------ EXTRACTED DATA

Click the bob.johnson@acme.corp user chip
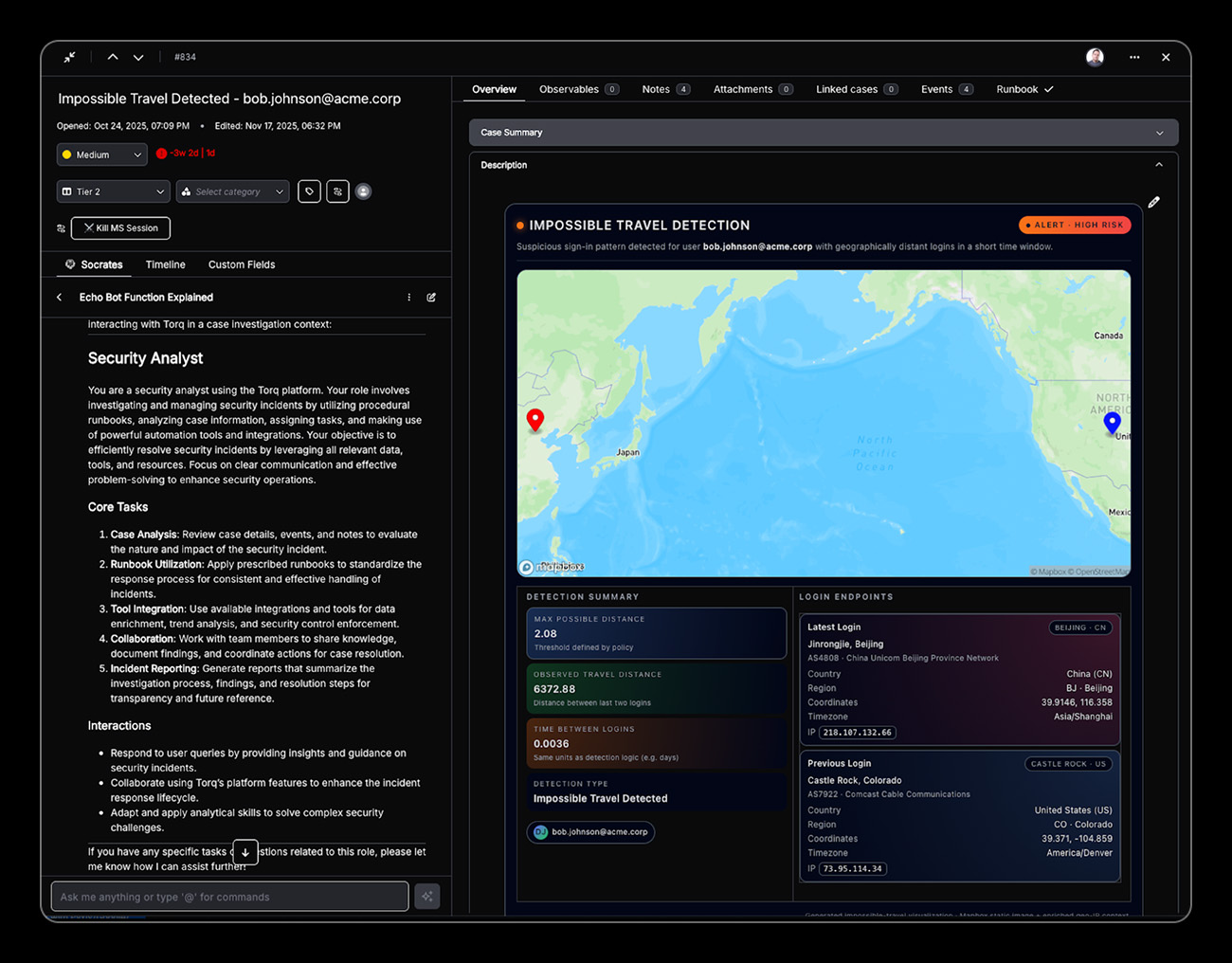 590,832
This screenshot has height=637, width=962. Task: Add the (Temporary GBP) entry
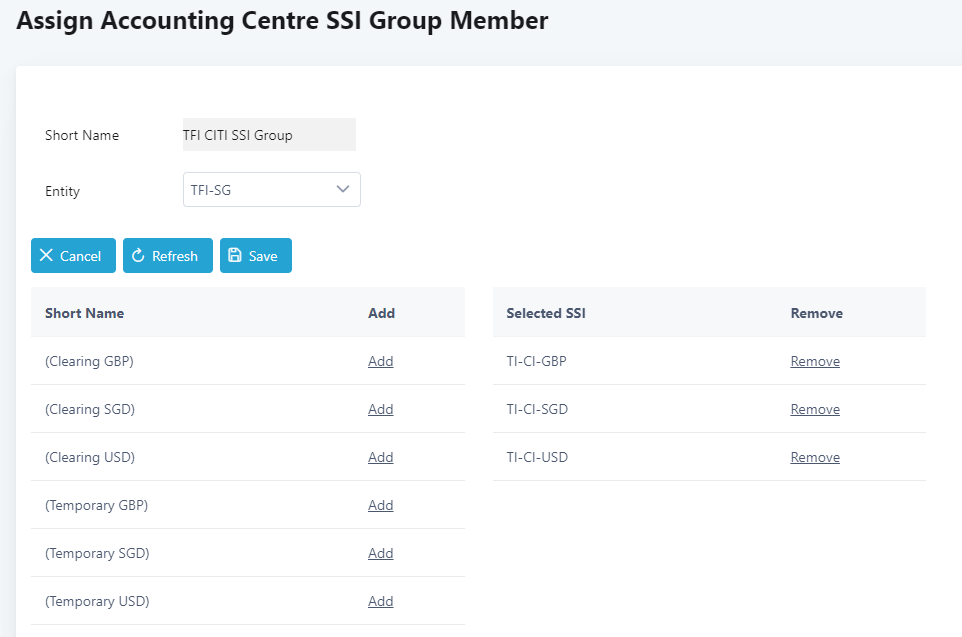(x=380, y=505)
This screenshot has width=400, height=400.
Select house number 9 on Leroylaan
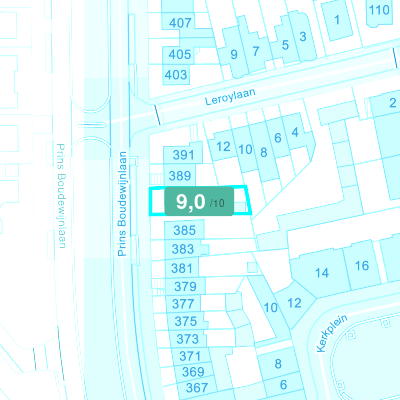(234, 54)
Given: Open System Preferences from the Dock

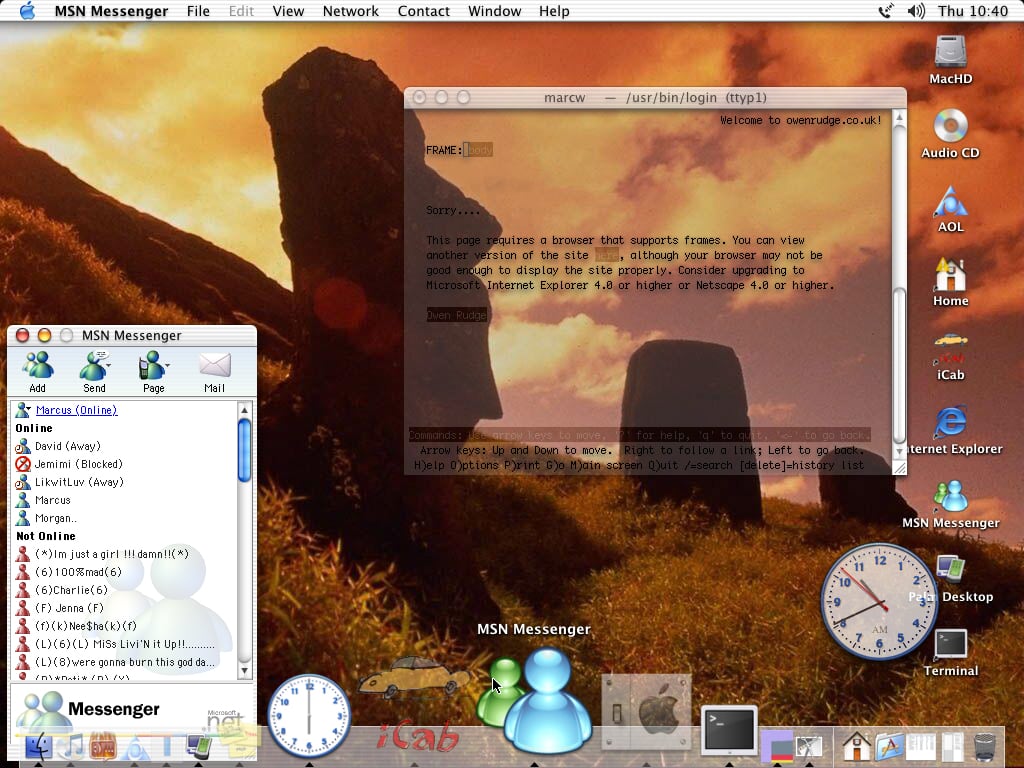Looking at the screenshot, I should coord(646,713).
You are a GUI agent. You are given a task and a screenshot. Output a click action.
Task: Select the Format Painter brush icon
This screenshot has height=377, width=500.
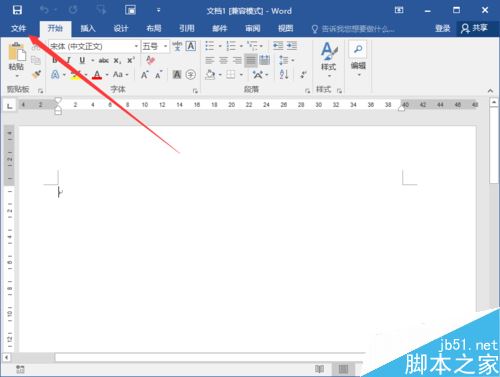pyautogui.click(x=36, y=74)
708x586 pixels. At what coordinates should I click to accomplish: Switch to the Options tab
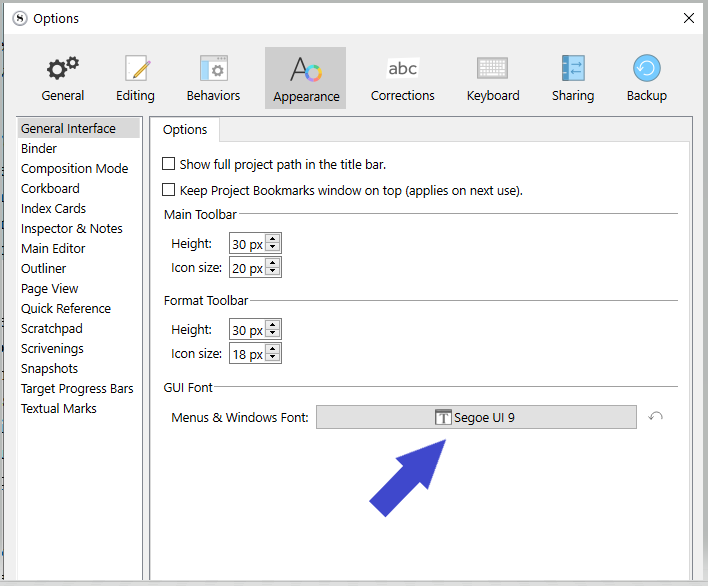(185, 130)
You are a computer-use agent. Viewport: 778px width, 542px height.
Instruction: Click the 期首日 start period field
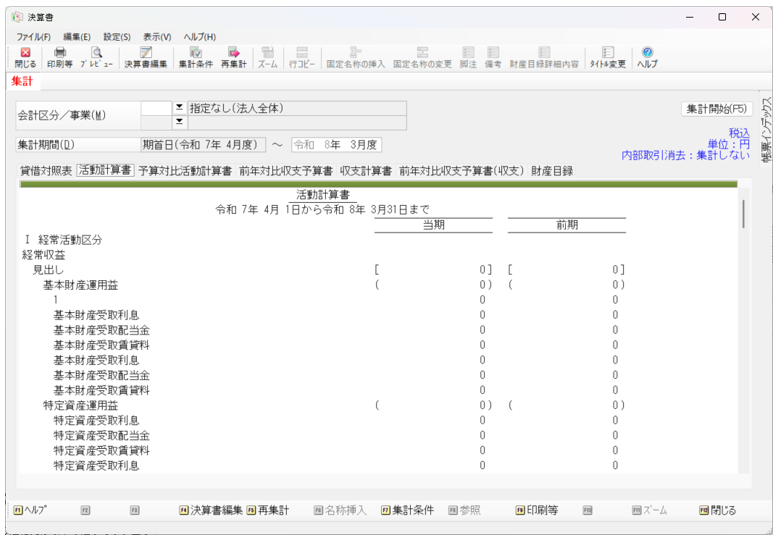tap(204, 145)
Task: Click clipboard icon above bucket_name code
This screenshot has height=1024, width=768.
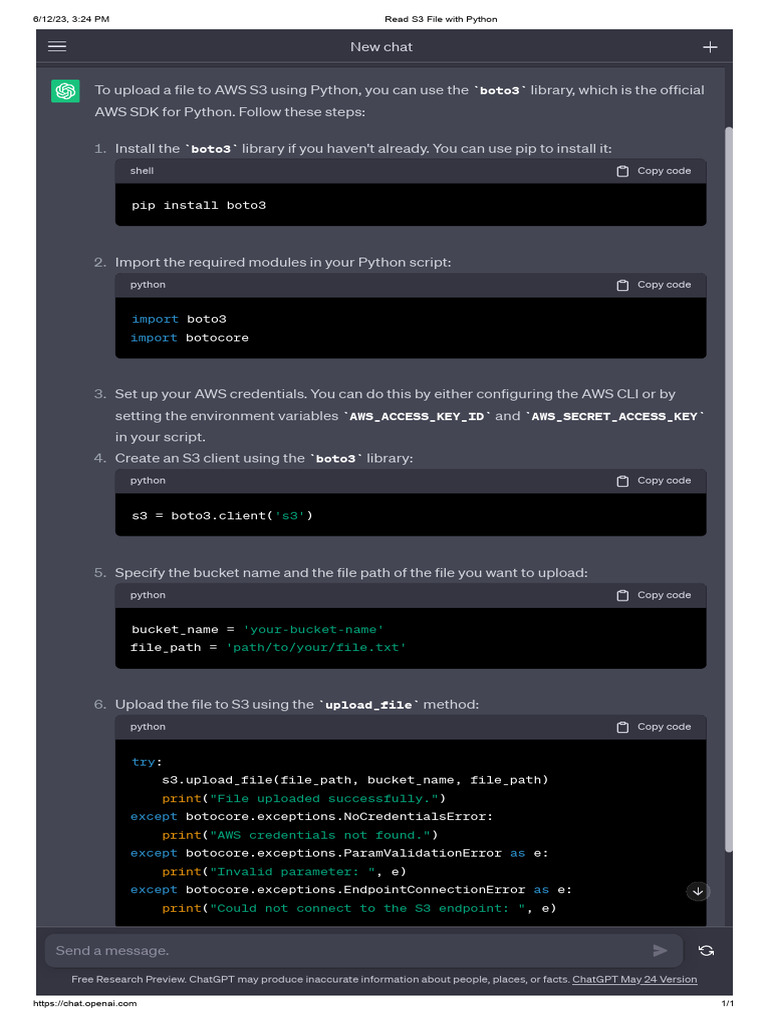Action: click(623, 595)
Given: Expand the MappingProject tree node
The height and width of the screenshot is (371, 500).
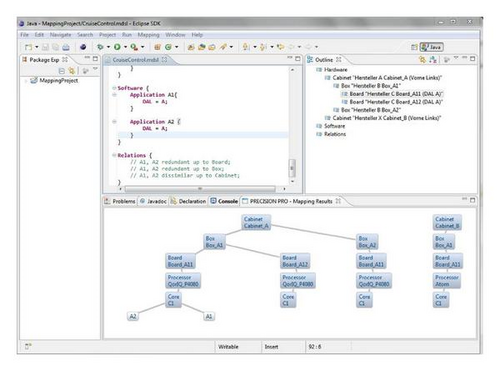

------------

## [WHAT THE TASK ASKS]
For every line of the records that includes the string "agent", add one to a tally; the answer is that tally alone.

## [RESPONSE]
2